In some ways, he makes a braver decision, to open it out and take it on the road, to Vegas, via Hollywood, gathering the cast as he goes. By doing so, he loses the intimacy of a Bill Forsyth moment, relying on the speed of the plot to obscure weaknesses in detail.
None of the characters has time to grow. The closest is Joe (Alan McCafferty), daft sidekick of main man, Mickey (Baker), who idolises Italian American movie stars and behaves like a hooligan when provoked. Actually, he doesn't need to be provoked.
"Do you know where we're from? Scotland! Do you know what that means? We love to pick a fight!"
Joe is the joker and Mickey the straight man. They share a flat in Glasgow, while resting from thespian duties that somehow don't materialise. Joe owes money to loan sharks, which means men with short haircuts and low intelligence threaten him with a near death experience if the debt isn't paid by next Tuesday. Mickey's pal, Steve (Gary Cross), sends a postcard from LA, raving about the place and persuading them to come over - "They'll think you're Ewan McGregor's brother." With the heavies closing in and a taxi waiting, Joe and Mickey escape to the airport.
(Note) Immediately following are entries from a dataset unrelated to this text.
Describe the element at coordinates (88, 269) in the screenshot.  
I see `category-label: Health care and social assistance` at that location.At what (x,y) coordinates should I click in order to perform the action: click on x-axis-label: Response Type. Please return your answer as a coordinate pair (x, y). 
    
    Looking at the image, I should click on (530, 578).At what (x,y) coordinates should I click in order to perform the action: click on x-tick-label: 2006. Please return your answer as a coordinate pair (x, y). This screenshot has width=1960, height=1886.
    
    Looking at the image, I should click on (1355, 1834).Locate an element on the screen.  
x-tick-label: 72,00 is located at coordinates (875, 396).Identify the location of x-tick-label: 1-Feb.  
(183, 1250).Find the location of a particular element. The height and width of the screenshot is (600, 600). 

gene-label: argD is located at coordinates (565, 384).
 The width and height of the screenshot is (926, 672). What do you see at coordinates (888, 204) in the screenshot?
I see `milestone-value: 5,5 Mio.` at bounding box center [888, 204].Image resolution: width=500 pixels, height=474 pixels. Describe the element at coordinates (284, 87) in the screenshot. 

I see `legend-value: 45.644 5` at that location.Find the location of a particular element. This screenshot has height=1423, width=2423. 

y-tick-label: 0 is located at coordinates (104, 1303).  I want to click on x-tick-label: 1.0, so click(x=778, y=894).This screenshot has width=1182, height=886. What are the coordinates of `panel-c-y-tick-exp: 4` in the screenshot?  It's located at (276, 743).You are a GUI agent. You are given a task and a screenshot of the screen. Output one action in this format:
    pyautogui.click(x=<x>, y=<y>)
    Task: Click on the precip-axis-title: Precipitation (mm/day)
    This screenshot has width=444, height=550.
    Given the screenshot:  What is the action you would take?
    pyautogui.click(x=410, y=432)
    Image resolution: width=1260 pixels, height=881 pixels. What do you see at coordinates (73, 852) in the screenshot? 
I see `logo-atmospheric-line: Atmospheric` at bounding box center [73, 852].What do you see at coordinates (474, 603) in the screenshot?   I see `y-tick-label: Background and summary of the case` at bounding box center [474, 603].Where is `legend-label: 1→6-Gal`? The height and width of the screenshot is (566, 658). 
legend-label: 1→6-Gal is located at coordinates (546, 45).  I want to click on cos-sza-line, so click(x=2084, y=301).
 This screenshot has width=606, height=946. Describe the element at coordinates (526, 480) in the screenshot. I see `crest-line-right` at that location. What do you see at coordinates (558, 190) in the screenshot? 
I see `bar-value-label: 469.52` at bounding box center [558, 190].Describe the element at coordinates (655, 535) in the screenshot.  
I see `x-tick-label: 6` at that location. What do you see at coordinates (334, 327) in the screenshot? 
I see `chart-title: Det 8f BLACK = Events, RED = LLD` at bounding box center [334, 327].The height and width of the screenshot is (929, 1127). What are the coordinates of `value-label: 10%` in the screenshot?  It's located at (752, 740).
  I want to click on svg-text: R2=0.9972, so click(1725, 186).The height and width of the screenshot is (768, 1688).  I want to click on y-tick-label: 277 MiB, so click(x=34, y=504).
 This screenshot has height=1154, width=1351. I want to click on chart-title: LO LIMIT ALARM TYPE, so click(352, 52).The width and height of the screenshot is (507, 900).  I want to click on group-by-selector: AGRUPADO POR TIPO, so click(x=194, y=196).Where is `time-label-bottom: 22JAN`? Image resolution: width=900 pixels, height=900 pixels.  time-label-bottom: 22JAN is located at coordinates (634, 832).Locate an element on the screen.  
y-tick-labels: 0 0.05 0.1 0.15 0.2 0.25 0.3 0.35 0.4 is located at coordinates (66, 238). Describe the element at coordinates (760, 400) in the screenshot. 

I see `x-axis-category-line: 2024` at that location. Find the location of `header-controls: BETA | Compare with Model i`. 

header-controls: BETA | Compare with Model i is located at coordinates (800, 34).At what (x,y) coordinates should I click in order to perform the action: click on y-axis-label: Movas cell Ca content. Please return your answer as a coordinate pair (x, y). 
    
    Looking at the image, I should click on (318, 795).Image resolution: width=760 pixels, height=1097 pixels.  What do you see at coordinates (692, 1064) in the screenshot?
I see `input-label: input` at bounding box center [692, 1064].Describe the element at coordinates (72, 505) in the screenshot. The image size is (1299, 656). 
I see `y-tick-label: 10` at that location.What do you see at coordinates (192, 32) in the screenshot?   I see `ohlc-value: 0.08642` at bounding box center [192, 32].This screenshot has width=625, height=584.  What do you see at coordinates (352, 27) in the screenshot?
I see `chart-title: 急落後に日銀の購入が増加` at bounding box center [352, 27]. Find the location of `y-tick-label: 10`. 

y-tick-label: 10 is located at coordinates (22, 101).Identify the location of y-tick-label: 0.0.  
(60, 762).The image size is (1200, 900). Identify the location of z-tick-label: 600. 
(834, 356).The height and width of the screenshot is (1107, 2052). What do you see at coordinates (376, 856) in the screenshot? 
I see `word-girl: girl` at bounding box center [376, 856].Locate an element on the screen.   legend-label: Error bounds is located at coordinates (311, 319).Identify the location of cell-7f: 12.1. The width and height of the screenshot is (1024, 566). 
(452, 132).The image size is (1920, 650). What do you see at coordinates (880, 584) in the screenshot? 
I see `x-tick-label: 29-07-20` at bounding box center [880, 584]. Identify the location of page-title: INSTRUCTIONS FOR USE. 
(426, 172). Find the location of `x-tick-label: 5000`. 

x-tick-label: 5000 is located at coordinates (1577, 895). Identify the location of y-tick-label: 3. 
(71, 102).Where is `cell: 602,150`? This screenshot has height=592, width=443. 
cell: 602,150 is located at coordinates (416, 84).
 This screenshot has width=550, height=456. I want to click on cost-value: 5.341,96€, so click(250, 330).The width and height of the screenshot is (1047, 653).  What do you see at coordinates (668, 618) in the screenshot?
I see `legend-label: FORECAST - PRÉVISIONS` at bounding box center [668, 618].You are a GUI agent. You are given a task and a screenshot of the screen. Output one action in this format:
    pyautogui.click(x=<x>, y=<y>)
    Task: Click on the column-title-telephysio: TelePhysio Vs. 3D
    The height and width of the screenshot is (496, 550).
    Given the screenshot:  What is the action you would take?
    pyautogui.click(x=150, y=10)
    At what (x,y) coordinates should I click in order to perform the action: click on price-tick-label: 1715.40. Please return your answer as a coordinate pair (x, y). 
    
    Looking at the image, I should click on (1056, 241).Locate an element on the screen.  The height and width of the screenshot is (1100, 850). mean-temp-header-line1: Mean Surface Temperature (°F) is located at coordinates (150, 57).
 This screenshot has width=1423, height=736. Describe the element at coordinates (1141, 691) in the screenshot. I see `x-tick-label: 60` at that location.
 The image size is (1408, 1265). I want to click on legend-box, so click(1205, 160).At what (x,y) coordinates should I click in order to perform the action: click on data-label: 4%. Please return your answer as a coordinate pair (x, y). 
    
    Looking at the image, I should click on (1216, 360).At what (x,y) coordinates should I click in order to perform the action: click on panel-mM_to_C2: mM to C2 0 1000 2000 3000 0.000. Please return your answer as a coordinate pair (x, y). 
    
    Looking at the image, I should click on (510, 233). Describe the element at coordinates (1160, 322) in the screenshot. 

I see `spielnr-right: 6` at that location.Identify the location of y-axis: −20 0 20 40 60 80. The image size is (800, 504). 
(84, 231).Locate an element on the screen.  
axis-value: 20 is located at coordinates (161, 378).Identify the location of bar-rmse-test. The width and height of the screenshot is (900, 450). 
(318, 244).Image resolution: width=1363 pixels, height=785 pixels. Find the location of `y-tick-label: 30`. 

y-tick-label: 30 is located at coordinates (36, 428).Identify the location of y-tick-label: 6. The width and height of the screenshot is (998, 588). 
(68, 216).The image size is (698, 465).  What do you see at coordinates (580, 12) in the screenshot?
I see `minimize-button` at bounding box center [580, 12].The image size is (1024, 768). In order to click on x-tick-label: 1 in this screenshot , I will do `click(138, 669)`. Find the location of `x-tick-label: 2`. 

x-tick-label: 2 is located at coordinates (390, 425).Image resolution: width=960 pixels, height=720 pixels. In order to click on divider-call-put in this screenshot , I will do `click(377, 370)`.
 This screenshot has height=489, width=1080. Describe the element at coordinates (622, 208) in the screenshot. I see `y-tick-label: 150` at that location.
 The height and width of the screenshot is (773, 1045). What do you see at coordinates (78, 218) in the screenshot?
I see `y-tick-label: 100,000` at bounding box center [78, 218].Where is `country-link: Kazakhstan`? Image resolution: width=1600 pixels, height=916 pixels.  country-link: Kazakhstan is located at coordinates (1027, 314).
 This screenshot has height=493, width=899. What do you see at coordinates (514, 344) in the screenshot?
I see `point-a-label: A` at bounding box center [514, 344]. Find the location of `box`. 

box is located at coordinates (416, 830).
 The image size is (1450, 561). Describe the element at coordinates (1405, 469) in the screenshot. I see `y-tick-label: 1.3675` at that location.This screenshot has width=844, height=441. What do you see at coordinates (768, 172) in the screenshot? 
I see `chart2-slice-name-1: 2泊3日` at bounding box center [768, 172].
On arrival in California, Mickey instructs Joe to "play it cool, like the residents", which falls on deaf ears, since Joe is virtually uncontrollable. The opportunity for Baker to have fun with two idiot Scots on American soil is not pushed beyond the running joke: "Where are you guys from? Poland?" He sets up comic situations and then fails to follow through, as if too eager to advance the story.
Steve isn't making it as an actor, as they were led to believe, but works as a cleaner at the studios and lives in a bus with a flat tyre on a disused heliport outside the city. He shares this surprisingly well appointed mobile home with Bobby (Martin McGreechin), a Glaswegian slob, who spends most of his time in bed and contributes nothing to the plot. This is not McGreechin's fault, but Baker's. Why have him there if he's not going to do anything?
Steve suggests they go to Las Vegas and make a fortune at the card tables. Mickey hasn't any better ideas and so they drive across the desert, picking up Jackie (Cora Bissett), a disaffected groupie, who is also from Glasgow, en route. She's another interesting, but wasted character, zany and packed with energy, who finally silences Joe by falling for him.
Meanwhile, the script begins to implode. After losing their money in two seconds flat, they are persuaded to initiate a heist by a man in a dark suit and once they have real guns in their hands, the movie takes on the mantle of pastiche and all credibility is lost.
As a first film, from a standing start, Pasty Faces has many qualities. Baker writes sharp dialogue, McCafferty has comic potential, Cross is solid. Mickey tells the man in the dark suit, "We're not criminals. We're a bunch of arseholes." He's probably right, but is it enough?